In your second example, it would mean implementing your R_forward function in Theano, which could be complicated.

Here I include a somewhat minimal example of an Op that I created while learning to do these things.

def my_th_fun():
    """ Some needed auxiliary functions.
    """
    X = th.tensor.vector('X')
    SCALE = th.tensor.scalar('SCALE')

    X.tag.test_value = np.array([1,2,3,4])
    SCALE.tag.test_value = 5.

    Scale, upd_sm_X = th.scan(lambda x, scale: scale*(scale+ x),
                               sequences=[X],
                               outputs_info=[SCALE])
    fun_Scale = th.function(inputs=[X, SCALE], outputs=Scale)
    D_out_d_scale = th.tensor.grad(Scale[-1], SCALE)
    fun_d_out_d_scale = th.function([X, SCALE], D_out_d_scale)
    return Scale, fun_Scale, D_out_d_scale, fun_d_out_d_scale

class myOp(th.gof.Op):
    """ Op subclass with a somewhat silly computation.
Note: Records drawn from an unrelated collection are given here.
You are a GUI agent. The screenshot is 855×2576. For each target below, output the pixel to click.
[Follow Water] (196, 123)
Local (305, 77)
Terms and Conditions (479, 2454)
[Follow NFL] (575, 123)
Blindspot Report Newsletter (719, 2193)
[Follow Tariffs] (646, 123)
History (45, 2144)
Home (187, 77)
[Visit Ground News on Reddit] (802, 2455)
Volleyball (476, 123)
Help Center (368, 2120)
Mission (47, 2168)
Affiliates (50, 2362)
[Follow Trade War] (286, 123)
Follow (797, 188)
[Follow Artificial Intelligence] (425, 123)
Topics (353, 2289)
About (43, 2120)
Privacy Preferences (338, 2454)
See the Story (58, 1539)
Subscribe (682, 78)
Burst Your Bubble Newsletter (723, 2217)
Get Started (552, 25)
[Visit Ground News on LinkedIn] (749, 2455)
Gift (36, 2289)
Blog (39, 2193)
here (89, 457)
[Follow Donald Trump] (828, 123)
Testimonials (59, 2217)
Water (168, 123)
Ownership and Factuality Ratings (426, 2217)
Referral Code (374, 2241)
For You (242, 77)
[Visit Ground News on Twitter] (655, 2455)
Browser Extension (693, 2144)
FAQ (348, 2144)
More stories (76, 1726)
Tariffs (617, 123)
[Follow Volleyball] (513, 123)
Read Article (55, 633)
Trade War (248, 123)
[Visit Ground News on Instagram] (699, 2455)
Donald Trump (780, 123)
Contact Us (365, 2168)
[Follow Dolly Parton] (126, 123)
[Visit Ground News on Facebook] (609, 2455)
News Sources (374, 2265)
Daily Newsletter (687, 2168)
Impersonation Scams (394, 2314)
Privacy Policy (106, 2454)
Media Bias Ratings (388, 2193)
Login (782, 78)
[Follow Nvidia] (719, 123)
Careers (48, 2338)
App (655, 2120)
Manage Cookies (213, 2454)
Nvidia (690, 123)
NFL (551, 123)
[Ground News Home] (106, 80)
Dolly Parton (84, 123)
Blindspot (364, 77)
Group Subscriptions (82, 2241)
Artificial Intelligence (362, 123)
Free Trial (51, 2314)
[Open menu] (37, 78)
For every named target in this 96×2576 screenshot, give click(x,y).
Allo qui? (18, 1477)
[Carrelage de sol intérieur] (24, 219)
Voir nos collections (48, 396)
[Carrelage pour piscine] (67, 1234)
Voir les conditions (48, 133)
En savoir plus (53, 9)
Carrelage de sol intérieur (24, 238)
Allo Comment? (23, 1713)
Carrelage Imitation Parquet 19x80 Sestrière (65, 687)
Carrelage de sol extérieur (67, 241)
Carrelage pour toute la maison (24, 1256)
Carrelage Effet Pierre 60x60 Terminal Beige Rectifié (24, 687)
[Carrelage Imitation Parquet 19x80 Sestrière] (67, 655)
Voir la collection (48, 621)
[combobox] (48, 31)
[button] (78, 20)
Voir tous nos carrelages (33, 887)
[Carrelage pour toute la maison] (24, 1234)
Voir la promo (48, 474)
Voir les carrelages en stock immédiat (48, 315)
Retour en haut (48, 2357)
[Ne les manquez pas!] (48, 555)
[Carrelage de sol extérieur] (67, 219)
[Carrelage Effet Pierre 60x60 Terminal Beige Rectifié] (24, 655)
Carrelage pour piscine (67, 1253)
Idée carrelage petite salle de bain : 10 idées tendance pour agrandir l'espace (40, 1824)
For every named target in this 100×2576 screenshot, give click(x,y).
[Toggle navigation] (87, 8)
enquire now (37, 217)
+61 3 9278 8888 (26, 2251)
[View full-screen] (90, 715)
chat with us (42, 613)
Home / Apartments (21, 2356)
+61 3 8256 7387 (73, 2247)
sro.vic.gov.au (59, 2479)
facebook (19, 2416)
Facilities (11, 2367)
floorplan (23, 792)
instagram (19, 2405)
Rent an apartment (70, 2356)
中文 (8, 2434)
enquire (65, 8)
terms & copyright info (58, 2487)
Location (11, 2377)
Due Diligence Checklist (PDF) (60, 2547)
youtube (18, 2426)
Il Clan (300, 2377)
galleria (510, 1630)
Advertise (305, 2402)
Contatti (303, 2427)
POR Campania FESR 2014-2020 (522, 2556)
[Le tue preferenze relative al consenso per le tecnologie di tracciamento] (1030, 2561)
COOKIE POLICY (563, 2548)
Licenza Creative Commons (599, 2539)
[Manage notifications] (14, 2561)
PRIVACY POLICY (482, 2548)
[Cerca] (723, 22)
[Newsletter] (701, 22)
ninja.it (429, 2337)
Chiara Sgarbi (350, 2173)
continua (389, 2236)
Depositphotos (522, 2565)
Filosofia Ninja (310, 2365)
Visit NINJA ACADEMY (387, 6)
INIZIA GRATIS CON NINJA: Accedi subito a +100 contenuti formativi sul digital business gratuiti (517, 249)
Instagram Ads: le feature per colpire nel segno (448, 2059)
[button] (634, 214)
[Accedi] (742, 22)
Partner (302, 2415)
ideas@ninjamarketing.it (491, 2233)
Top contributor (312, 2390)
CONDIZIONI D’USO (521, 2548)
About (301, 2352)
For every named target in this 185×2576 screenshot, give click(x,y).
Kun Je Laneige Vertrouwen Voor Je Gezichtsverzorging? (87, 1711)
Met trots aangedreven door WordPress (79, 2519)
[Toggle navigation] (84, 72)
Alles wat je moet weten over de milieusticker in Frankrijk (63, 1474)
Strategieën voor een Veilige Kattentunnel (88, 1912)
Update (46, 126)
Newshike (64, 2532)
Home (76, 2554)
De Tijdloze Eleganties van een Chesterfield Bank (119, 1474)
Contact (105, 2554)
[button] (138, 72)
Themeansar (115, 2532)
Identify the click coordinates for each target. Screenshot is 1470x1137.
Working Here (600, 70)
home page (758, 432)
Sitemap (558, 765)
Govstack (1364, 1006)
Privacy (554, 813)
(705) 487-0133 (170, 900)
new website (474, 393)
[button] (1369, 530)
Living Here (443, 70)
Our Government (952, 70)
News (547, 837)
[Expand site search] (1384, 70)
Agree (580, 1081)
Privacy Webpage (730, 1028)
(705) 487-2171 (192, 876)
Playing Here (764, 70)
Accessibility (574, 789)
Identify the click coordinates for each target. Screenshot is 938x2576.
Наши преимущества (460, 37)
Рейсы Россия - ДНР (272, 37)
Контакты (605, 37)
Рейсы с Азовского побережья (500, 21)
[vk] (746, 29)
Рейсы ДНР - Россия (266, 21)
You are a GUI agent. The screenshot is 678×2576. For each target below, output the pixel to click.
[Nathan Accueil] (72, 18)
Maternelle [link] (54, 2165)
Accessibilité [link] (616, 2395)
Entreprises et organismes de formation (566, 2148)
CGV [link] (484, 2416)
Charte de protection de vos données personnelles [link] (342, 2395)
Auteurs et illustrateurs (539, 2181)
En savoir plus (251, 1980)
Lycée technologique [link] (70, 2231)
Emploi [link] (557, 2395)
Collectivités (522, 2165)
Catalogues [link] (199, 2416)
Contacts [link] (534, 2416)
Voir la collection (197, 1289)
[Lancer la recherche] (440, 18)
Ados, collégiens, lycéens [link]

It uses
    th.scan and th.tensor.grad is used to calculate the gradient
    automagically in the grad() method.
    """
    __props__ = ()
    itypes = [th.tensor.dscalar]
    otypes = [th.tensor.dvector]
    def __init__(self, *args, **kwargs):
        super(myOp, self).__init__(*args, **kwargs)
        self.base_dist = np.arange(1,5)
        (self.UPD_scale, self.fun_scale, 
         self.D_out_d_scale, self.fun_d_out_d_scale)= my_th_fun()

    def perform(self, node, inputs, outputs):
        scale = inputs[0]
        updated_scale = self.fun_scale(self.base_dist, scale)
        out1 = self.base_dist[0:2].sum()
        out2 = self.base_dist[2:4].sum()
        maxout = np.max([out1, out2])
        exp_out1 = np.exp(updated_scale[-1]*(out1-maxout))
        exp_out2 = np.exp(updated_scale[-1]*(out2-maxout))
        norm_const = exp_out1 + exp_out2
        outputs[0][0] = np.array([exp_out1/norm_const, exp_out2/norm_const])

    def grad(self, inputs, output_gradients): #working!
        """ Calculates the gradient of the output of the Op wrt
        to the input. As a simple example, the input is scalar.

        Notice how the output is actually the gradient multiplied
        by the output_gradients, which is an input provided by
        theano when calculating gradients.
        """
        scale = inputs[0]
        X = th.tensor.as_tensor(self.base_dist)
        # Do I need to recalculate all this or can I assume that perform() has
        # always been called before grad() and thus can take it from there?
        # In any case, this is a small enough example to recalculate quickly:
        all_scale, _ = th.scan(lambda x, scale_1: scale_1*(scale_1+ x),
                               sequences=[X],
                               outputs_info=[scale])
        updated_scale = all_scale[-1]

        out1 = self.base_dist[0:1].sum()
        out2 = self.base_dist[2:3].sum()
        maxout = np.max([out1, out2])

        exp_out1 = th.tensor.exp(updated_scale*(out1 - maxout))
        exp_out2 = th.tensor.exp(updated_scale*(out2 - maxout))
        norm_const = exp_out1 + exp_out2

        d_S_d_scale = th.theano.grad(all_scale[-1], scale)
        Jac1 = (-(out1-out2)*d_S_d_scale*
                th.tensor.exp(updated_scale*(out1+out2 - 2*maxout))/(norm_const**2))
        Jac2 = -Jac1
        return Jac1*output_gradients[0][0]+ Jac2*output_gradients[0][1],

This Op can then be used inside the logp() method of a stochastic in pymc3:

import pymc3 as pm

class myDist(pm.distributions.Discrete):
    def __init__(self, invT, *args, **kwargs):
        super(myDist, self).__init__(*args, **kwargs)
        self.invT = invT
        self.myOp = myOp()
    def logp(self, value):
        return self.myOp(self.invT)[value]

I hope it helps any (hopeless) pymc3/theano newbie out there.